Repeat the listing from its start through the line containing "Action: pos(501,59)", with both ends included and the pictures left out.

_ _ _

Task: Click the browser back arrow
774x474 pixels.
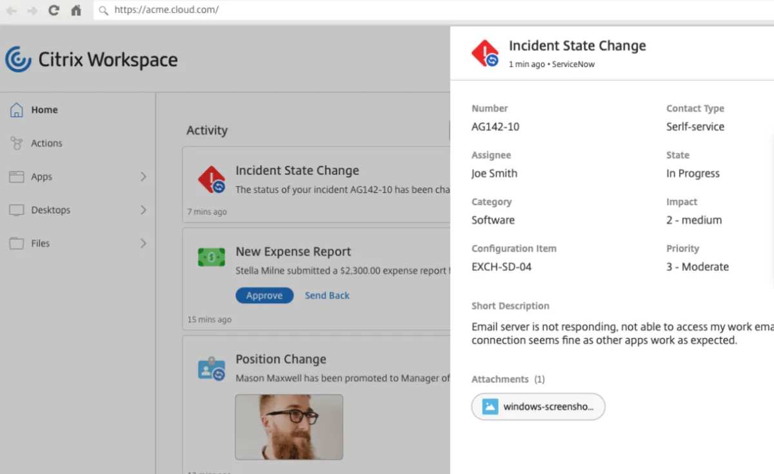Action: pyautogui.click(x=12, y=10)
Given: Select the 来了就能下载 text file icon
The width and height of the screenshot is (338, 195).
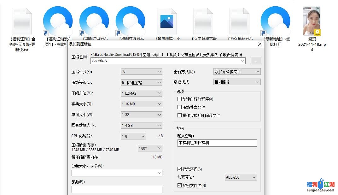Looking at the screenshot, I should point(203,21).
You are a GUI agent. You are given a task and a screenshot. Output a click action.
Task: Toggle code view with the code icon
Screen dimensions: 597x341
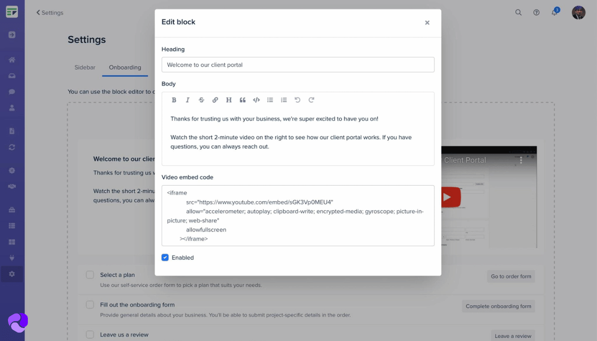(256, 100)
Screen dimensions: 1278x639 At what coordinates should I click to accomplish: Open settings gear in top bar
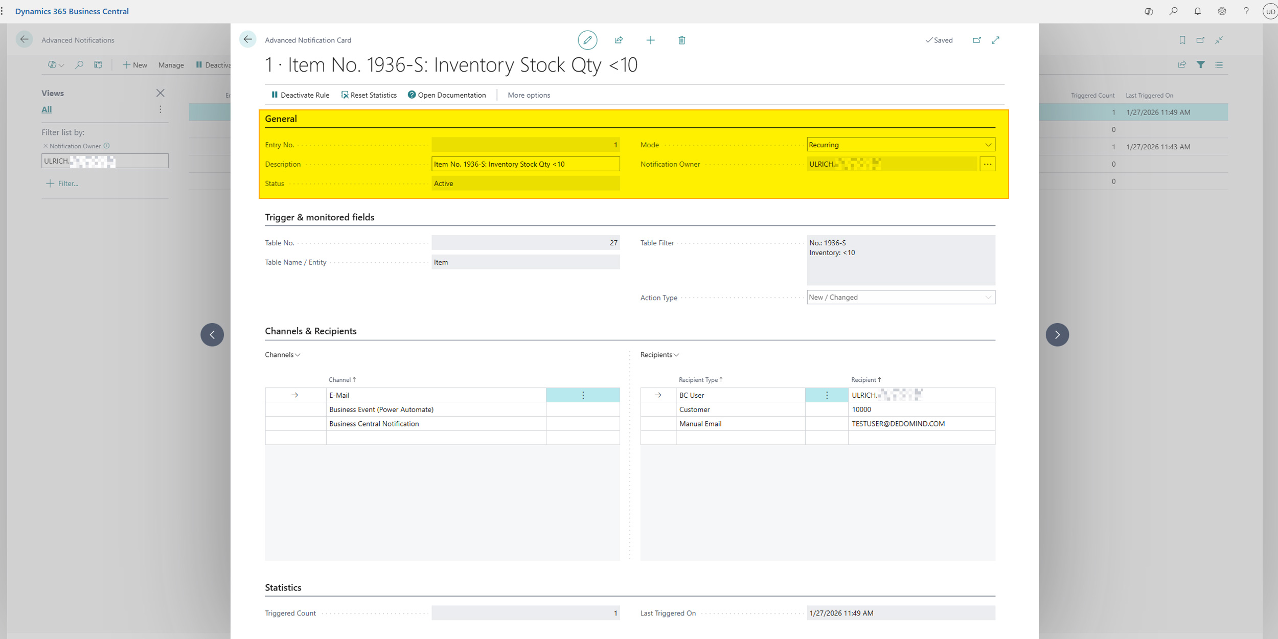(x=1222, y=11)
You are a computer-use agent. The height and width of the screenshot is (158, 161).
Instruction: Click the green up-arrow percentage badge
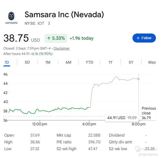pyautogui.click(x=56, y=38)
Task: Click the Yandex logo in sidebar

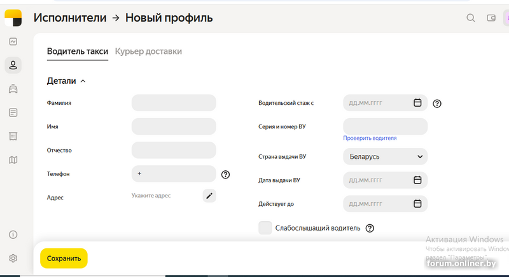Action: click(x=13, y=18)
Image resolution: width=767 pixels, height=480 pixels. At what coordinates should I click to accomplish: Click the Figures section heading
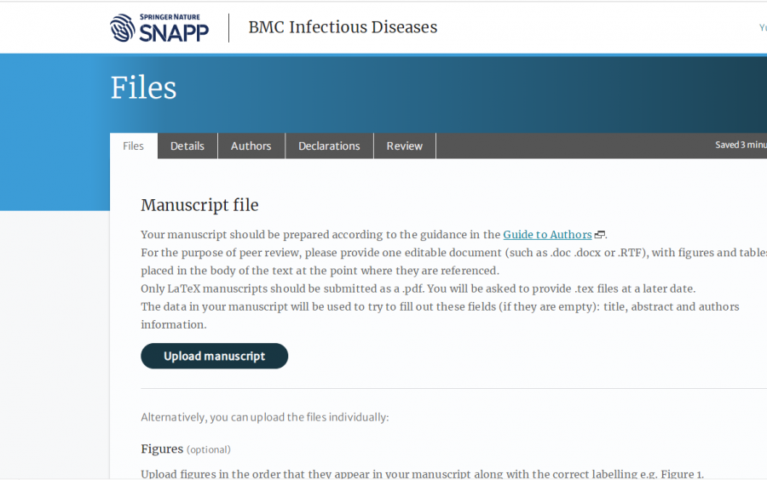pos(162,449)
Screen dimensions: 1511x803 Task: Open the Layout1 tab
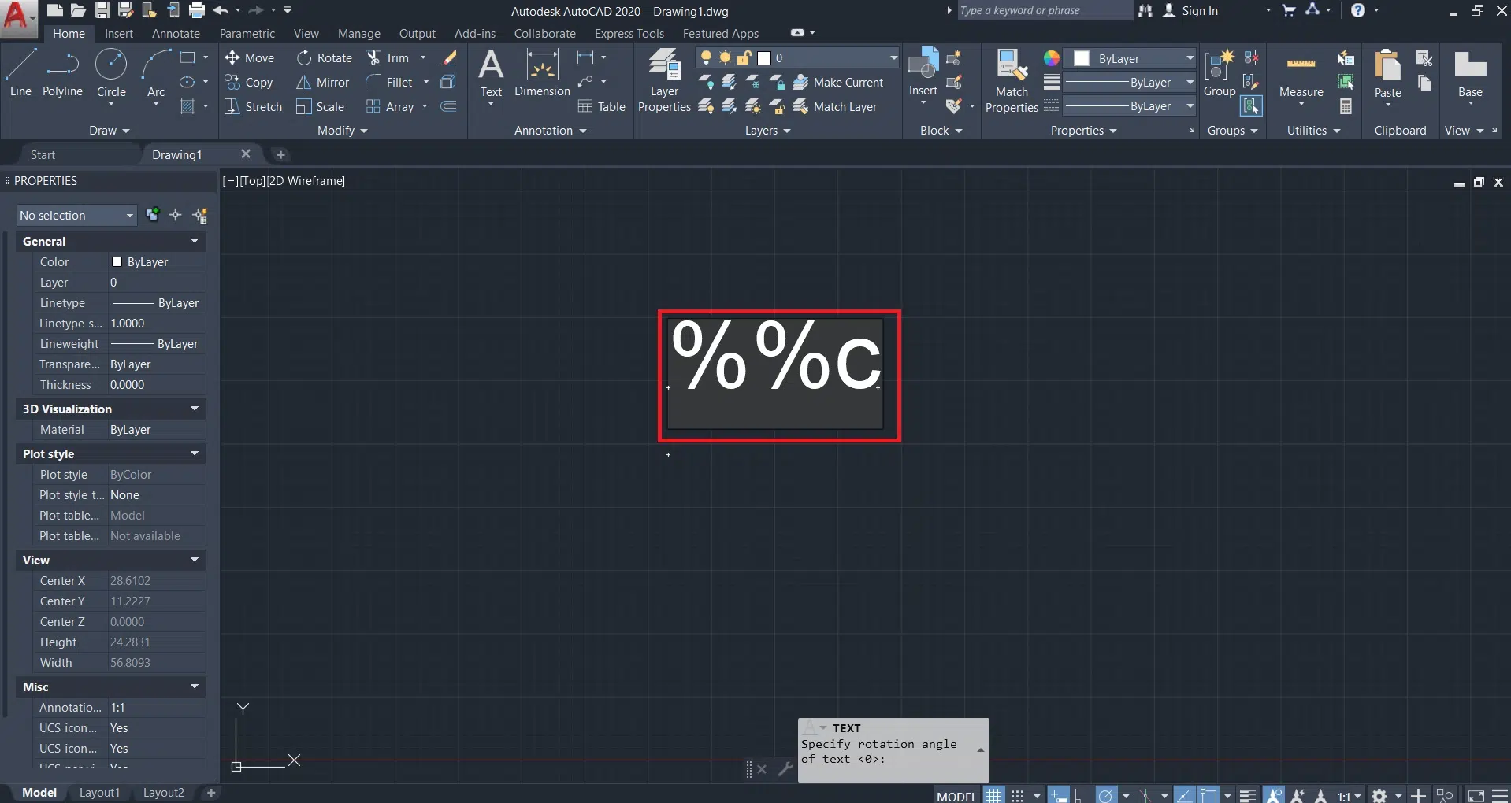99,793
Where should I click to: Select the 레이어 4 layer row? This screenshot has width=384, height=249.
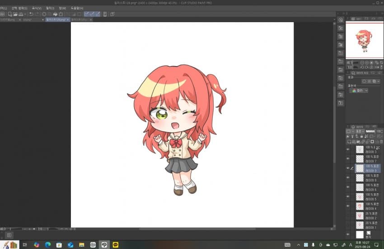point(370,206)
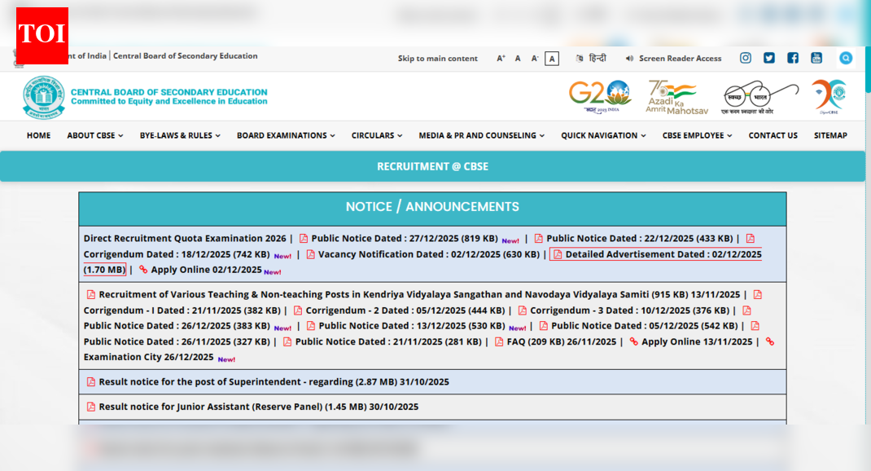871x471 pixels.
Task: Select the A+ font size control
Action: pos(501,59)
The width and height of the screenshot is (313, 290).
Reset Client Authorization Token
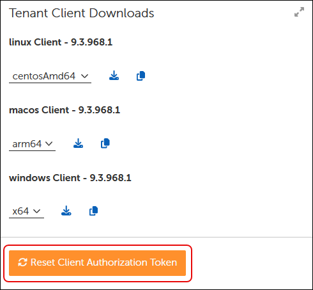[x=97, y=263]
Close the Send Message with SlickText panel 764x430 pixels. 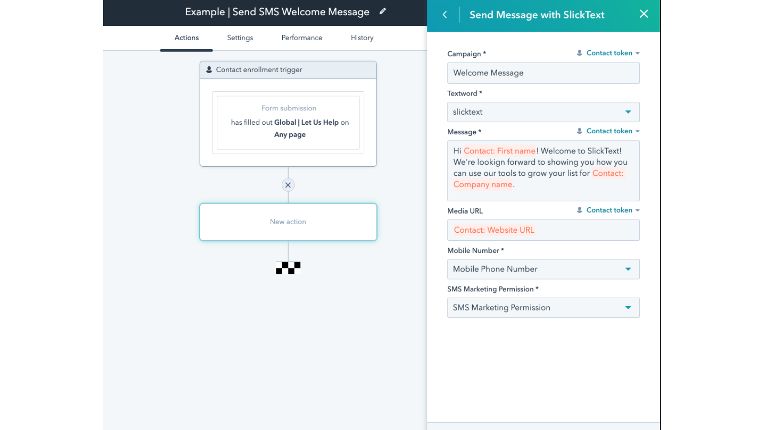[644, 14]
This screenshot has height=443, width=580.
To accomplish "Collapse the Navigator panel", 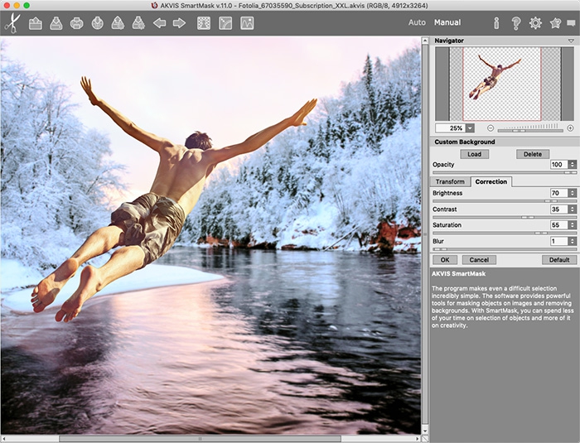I will [571, 41].
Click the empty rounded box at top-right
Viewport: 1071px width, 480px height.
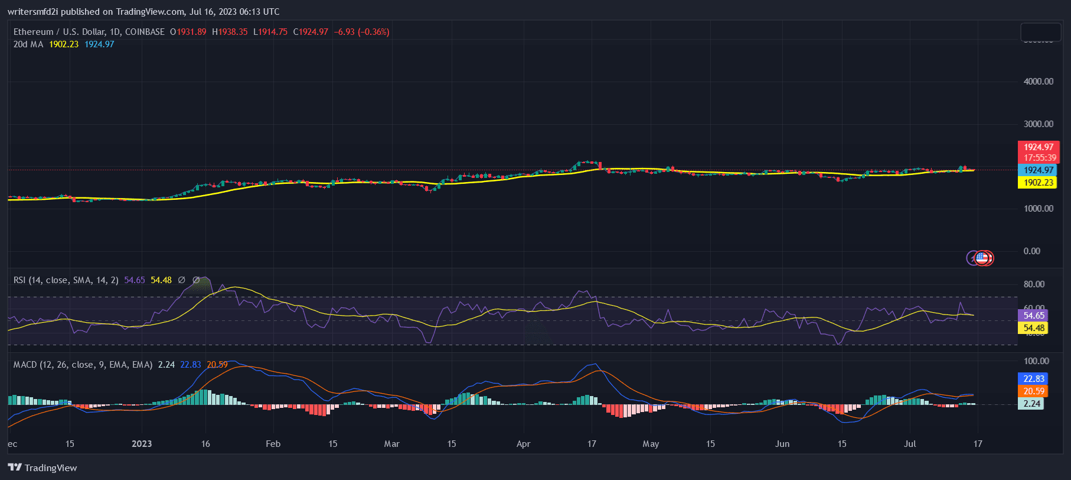[1041, 32]
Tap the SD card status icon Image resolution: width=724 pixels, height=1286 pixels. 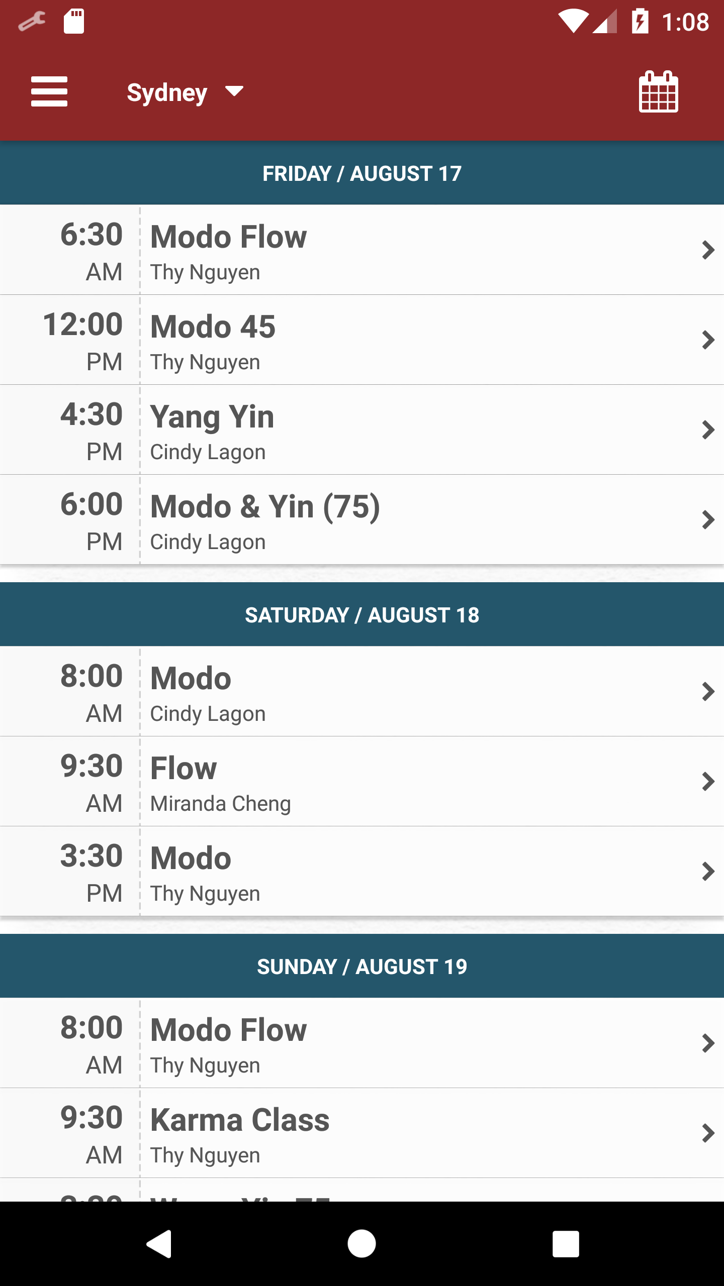click(74, 22)
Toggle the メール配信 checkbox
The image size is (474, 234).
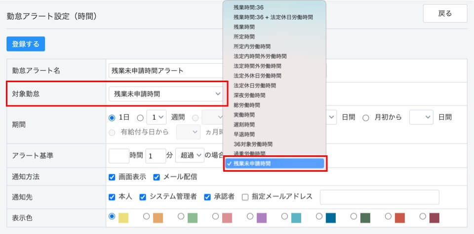point(157,177)
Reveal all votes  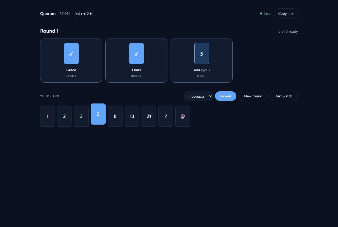pyautogui.click(x=226, y=96)
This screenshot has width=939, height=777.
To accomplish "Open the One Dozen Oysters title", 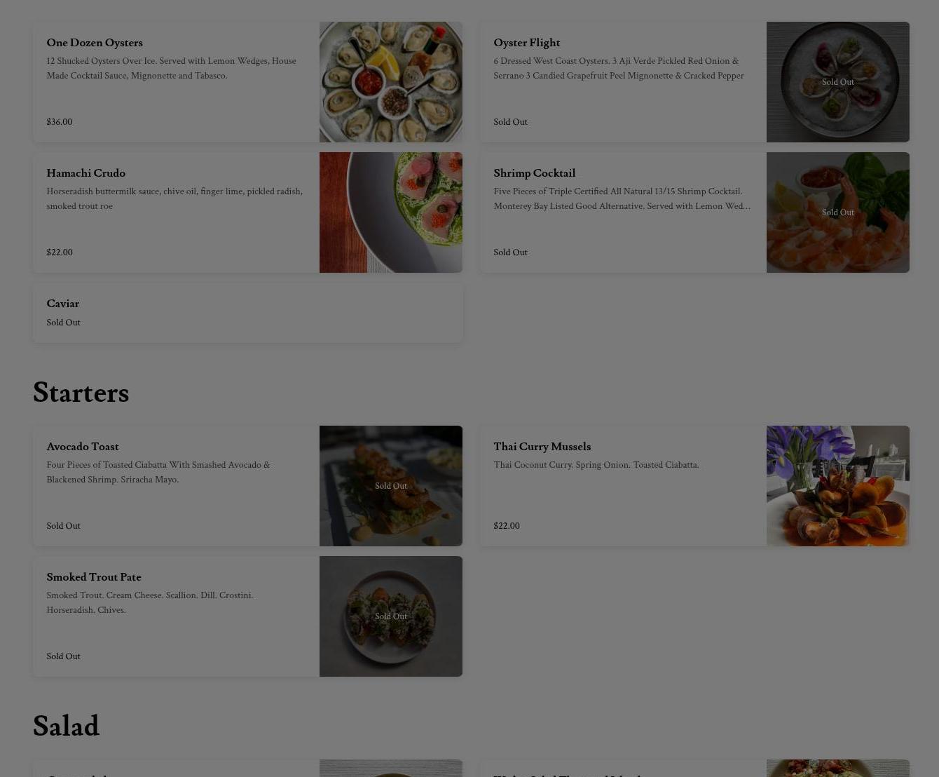I will pos(95,43).
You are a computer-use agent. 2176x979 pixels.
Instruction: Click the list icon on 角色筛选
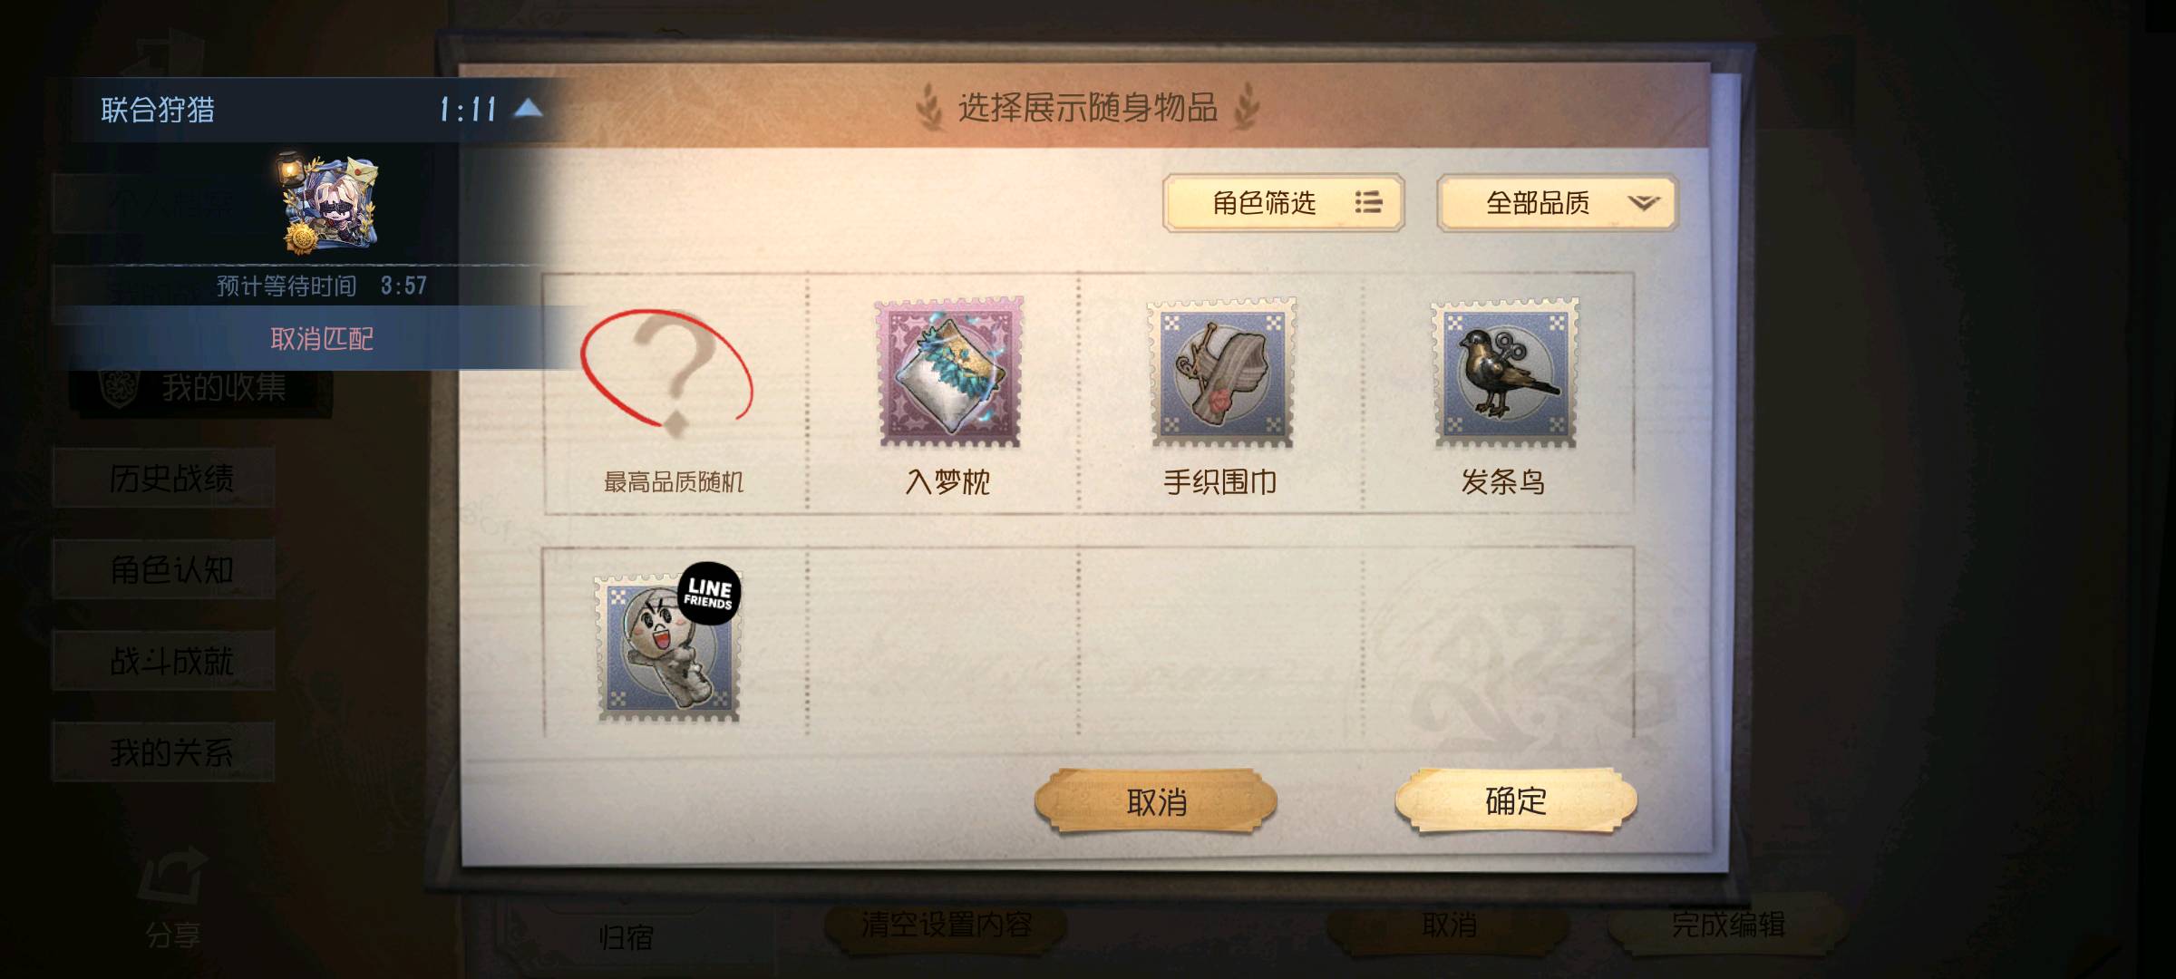(1368, 202)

_ _ _

■ Output of the task ■
Task: Click the browser back arrow
774x474 pixels.
Action: pyautogui.click(x=12, y=10)
Given: Select the 来了就能下载 text file icon
The width and height of the screenshot is (338, 195).
Looking at the screenshot, I should point(203,21).
You are a GUI agent. You are given a task and a screenshot. Output a click action.
Task: Toggle code view with the code icon
Screen dimensions: 597x341
(256, 100)
Screen dimensions: 1278x639 At what coordinates should I click to accomplish: Open settings gear in top bar
(x=1222, y=11)
You are a computer-use agent. The height and width of the screenshot is (158, 161).
Instruction: Click the green up-arrow percentage badge
pyautogui.click(x=56, y=38)
Task: Click the Yandex logo in sidebar

Action: click(x=13, y=18)
Image resolution: width=767 pixels, height=480 pixels. At what coordinates should I click to accomplish: Click the Figures section heading
pos(162,449)
Screen dimensions: 1511x803 Task: Open the Layout1 tab
99,793
Where should I click to: Select the 레이어 4 layer row? This screenshot has width=384, height=249.
point(370,206)
871x471 pixels.
Task: Select the A+ font size control
Action: pos(501,59)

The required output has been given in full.